# What you will do
Copy the rows from the line containing "Image resolution: width=627" through the end of the rows, both ends included, and swap "Open" for "Launch" without changing anything else. Leave the pictures out.

(Text and element pointing rows)

--- begin ---

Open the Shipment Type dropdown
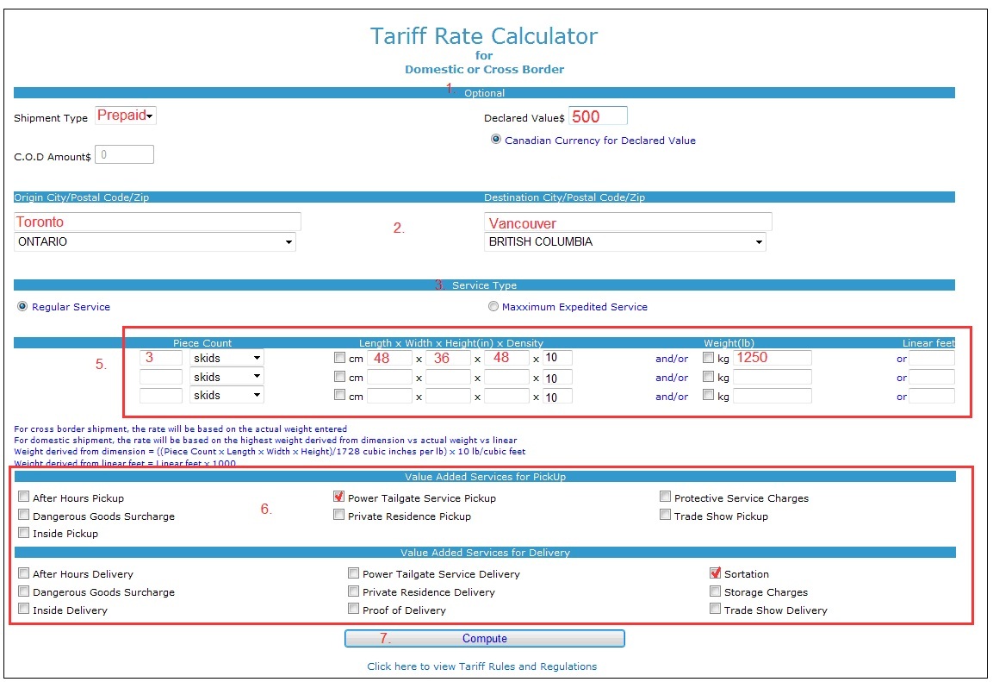 tap(126, 116)
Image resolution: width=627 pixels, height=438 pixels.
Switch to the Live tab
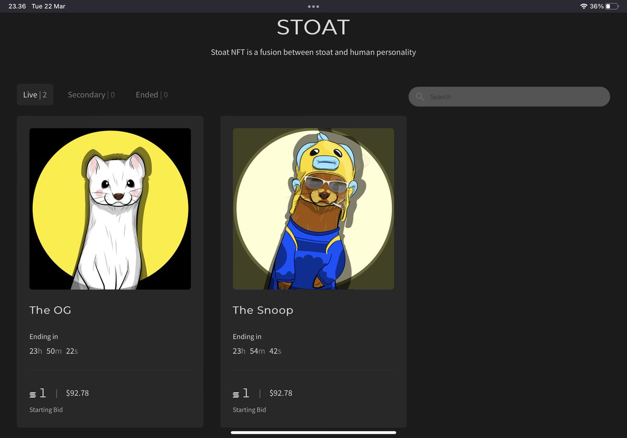coord(34,95)
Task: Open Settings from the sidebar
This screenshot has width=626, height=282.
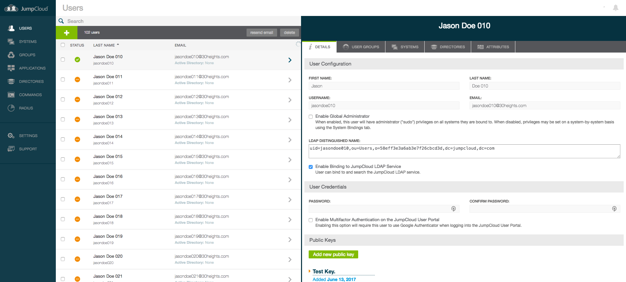Action: point(28,136)
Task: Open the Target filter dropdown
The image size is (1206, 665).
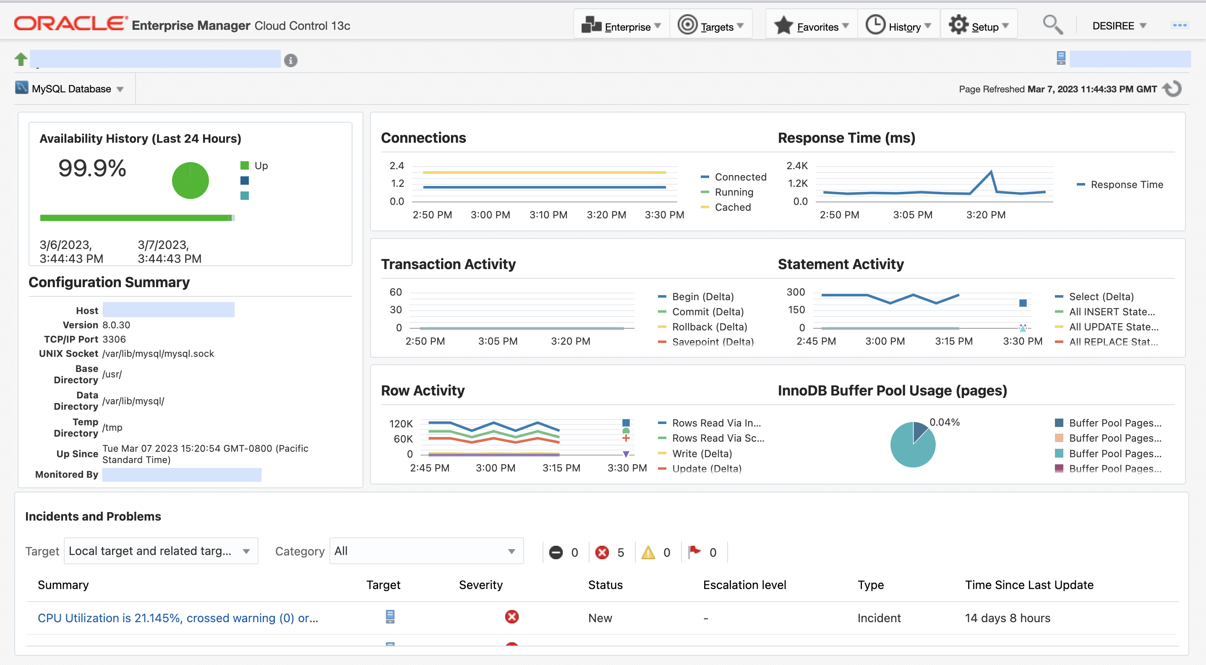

--- end ---

# Correct response
Image resolution: width=627 pixels, height=438 pixels.
Switch to the Live tab
coord(34,95)
Task: Launch Settings from the sidebar
This screenshot has width=626, height=282.
Action: point(28,136)
Task: Launch the Target filter dropdown
The image size is (1206, 665).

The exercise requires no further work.